- Recovery will be difficult because of challenges in hiring and poor perceptions of hospitality jobs.
- Meeting and event companies will need to continue to offer remote work and other flexible work options.
- Early indicators show a demand for in-person and hybrid meetings.
- Business travel may change to more multi-day trips and fewer day trips, reduced frequency of meetings.
As meeting and event executives look at key metrics such as the labor force participation rate and venue booking data, the reality is that the hospitality workforce has changed.
Industry leaders will have to address its workforce needs as well those of meeting and event clients who are also confronting changes in how their employees want to meet and travel, according to experts in two panels at Event Leaders Live: Business, Design & Strategy Summit on June 3.
In “The Human Side of Recovery: How People Will Restore Our Industry,” Steve O’Malley, executive vice president and COO at Maritz Global Events, predicted a difficult road back. “I wish I could say this is over, but it’s not close to being over,” he said. “The recovery from this pandemic will be as difficult as what we went through in a different way as the downturn.

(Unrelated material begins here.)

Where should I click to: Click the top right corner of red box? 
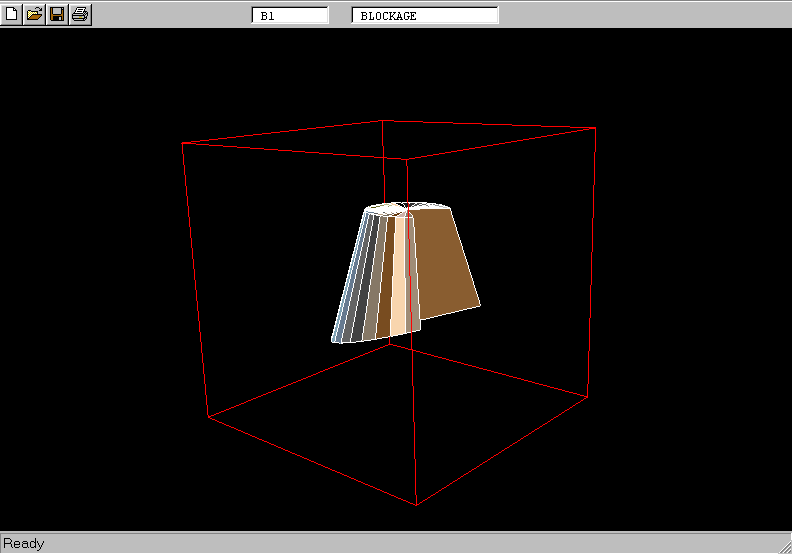596,128
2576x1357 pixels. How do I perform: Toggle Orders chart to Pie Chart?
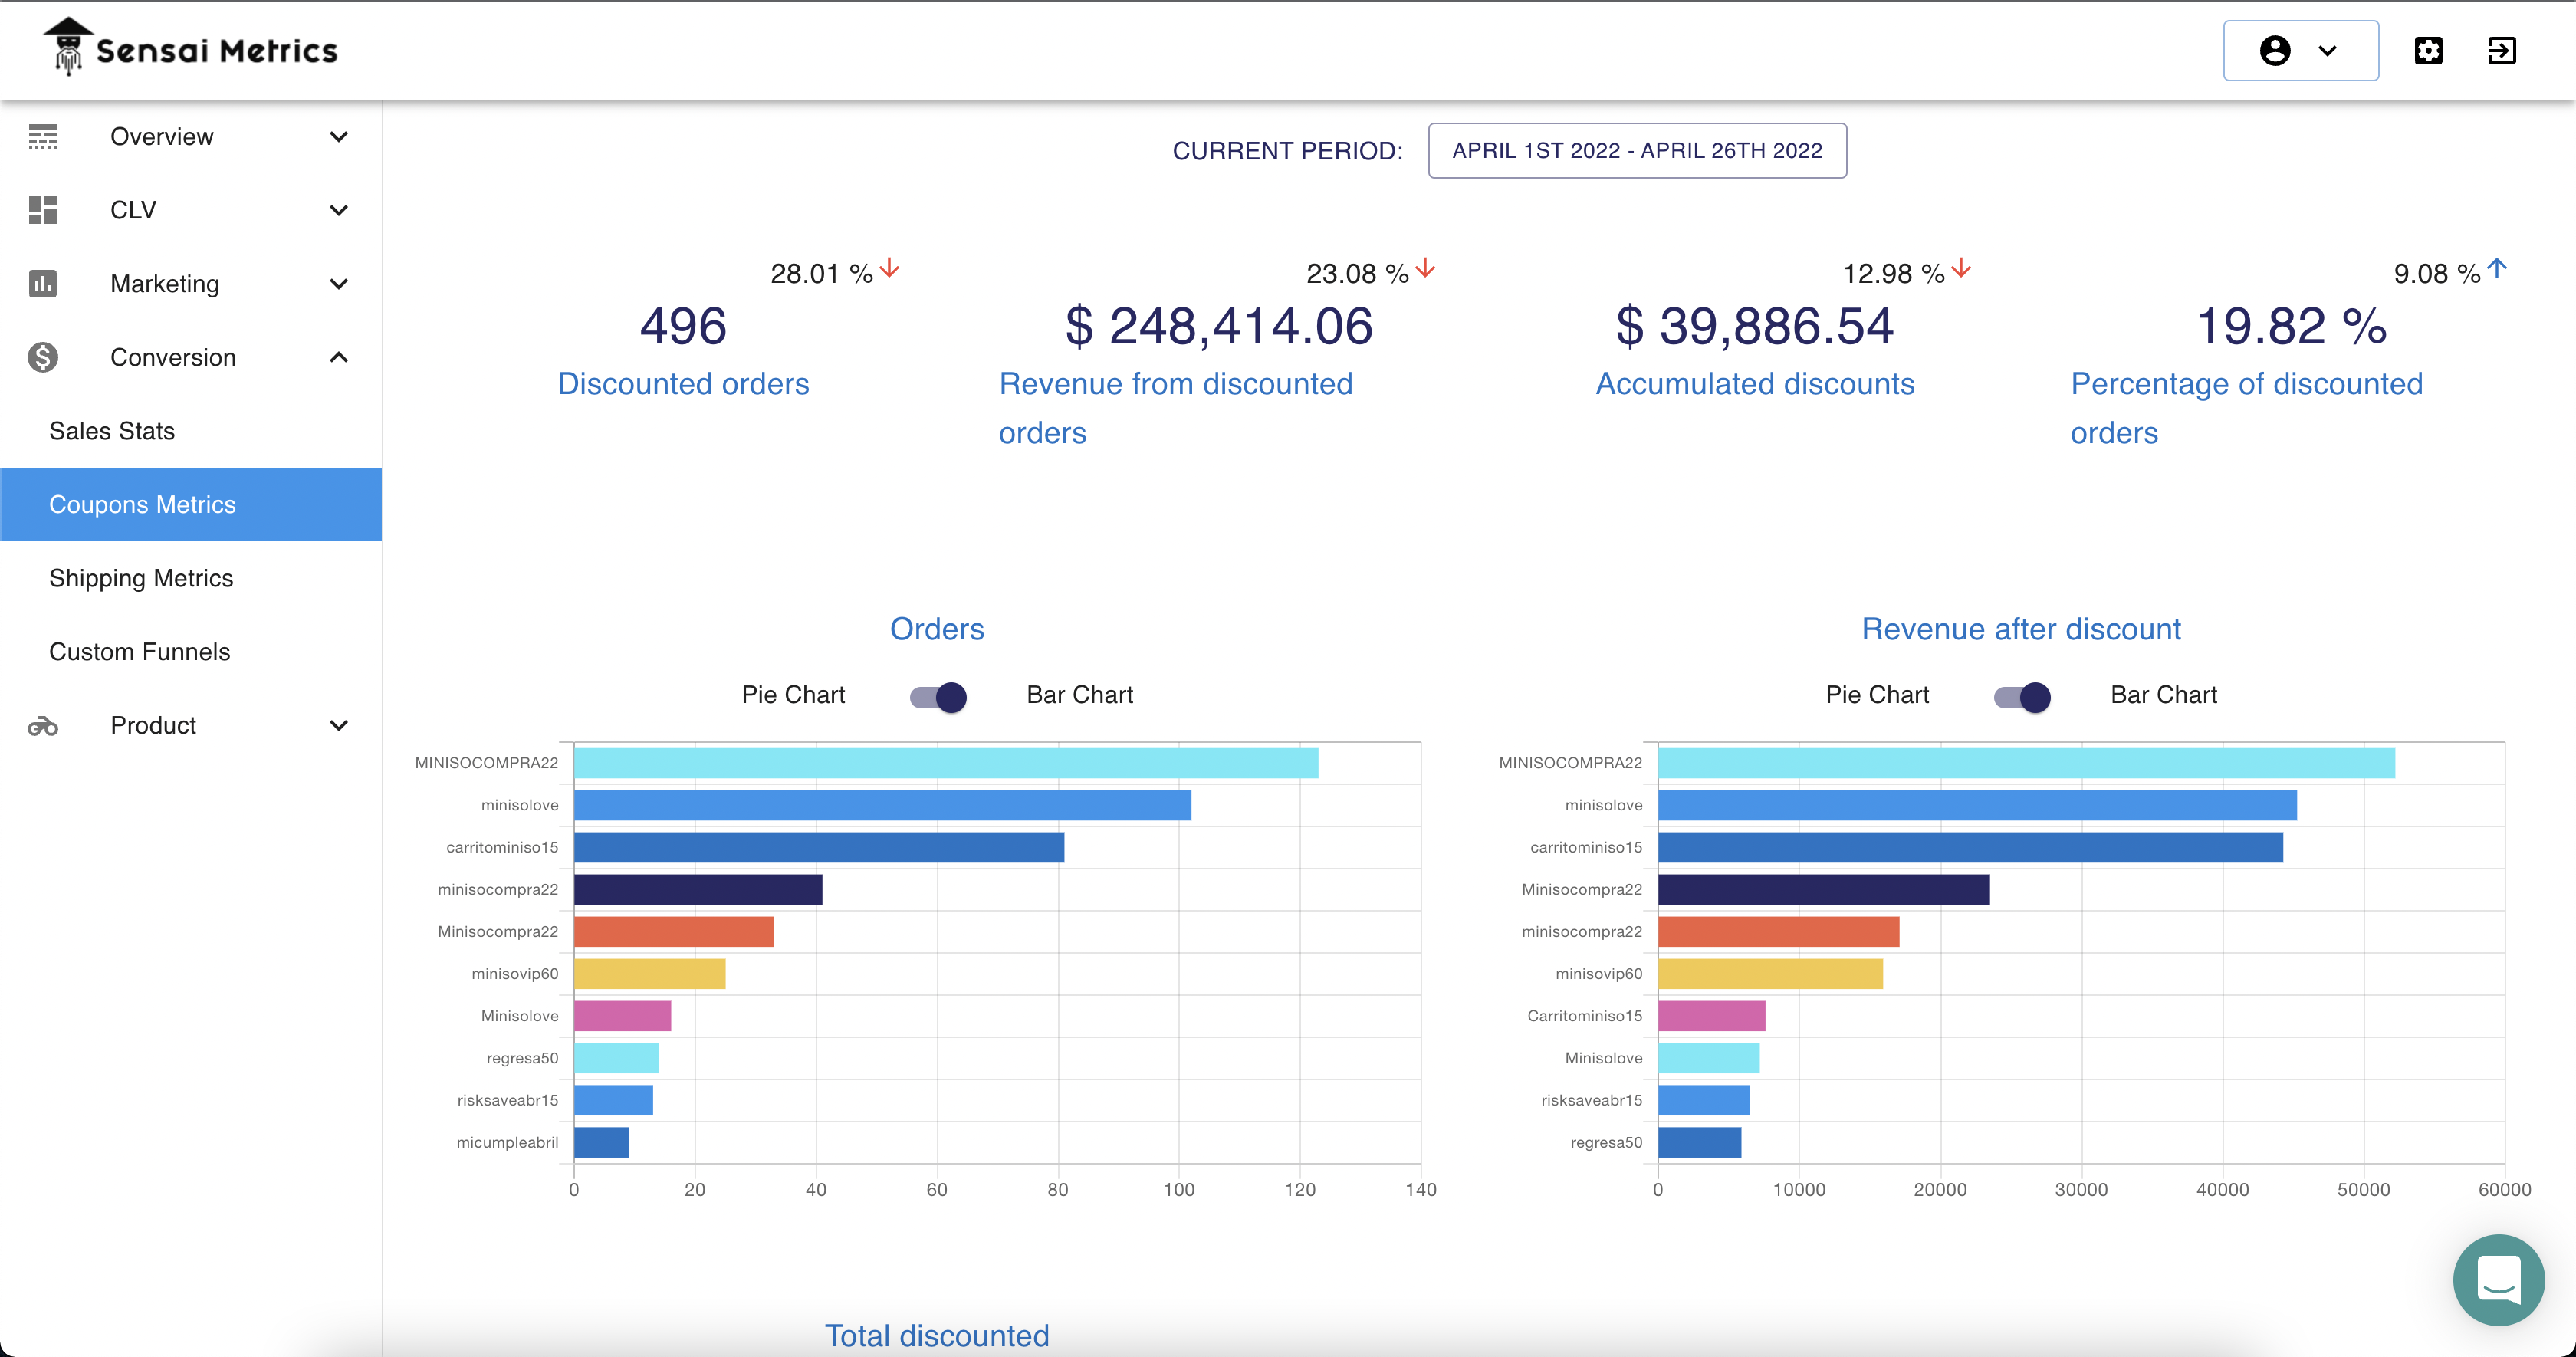[938, 696]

My fear is we as an industry are underestimating how steep the curve back up is going to be.”
With a significant portion of the hospitality workforce diminished because of layoffs, furloughs, and people who left for other industries, companies now need to do some cheerleading and confidence-building to bring back that workforce.
“As things begin to open up, there’s a bit of trust that we’re going to have to rebuild with the working population to invite them back into the great work that we do,” O’Malley said. “We as an industry have a PR issue we need to address.”
Rob Adams, president and CEO of the meeting and incentive agency Bishop-McCann, said employers will need to be more flexible with remote work and other options to accommodate employees. To mitigate hiring challenges, he suggested strategies such as staying connected to furloughed or laid-off employees, establishing a return-to-work plan, showing empathy as workers return to a changed industry, and accommodating remote-work options. He also advised leadership to project confidence that the industry is going to come back.
There are signs of that recovery already. In a panel on how changes in work flexibility and business travel will impact meetings, Ryan Simonetti, CEO and co-founder of the meeting space and coworking company Convene, reported strong pent-up demand for in-person and hybrid meetings for the remainder of 2021 and beyond.
“We’re seeing a pretty big influx of demand for smaller meetings, strategic offsites, even client meetings where you see the need for companies and teams—even the most progressive ones who are along the remote-first curve—needing to get together for culture, collaboration, building trusts and relationships,” Simonetti said.
Key dates he’s looking at are September, when a large cohort of employees are expected to return to the office—and in April, when it’s possible to analyze six months of data.
Suzanne Neufang, CEO and executive director of the Global Business Travel Association, cautioned that businesses are still being strict about approving travel for in-person meetings.
She also predicted that the standard in-person quarterly meeting with clients might become annual meetings and that road warriors would plan more multi-city trips rather than several day trips.
“Traveler sentiment says they do want to get back on the road again as soon as they get back in offices,” she said. “There’s a parallel there.”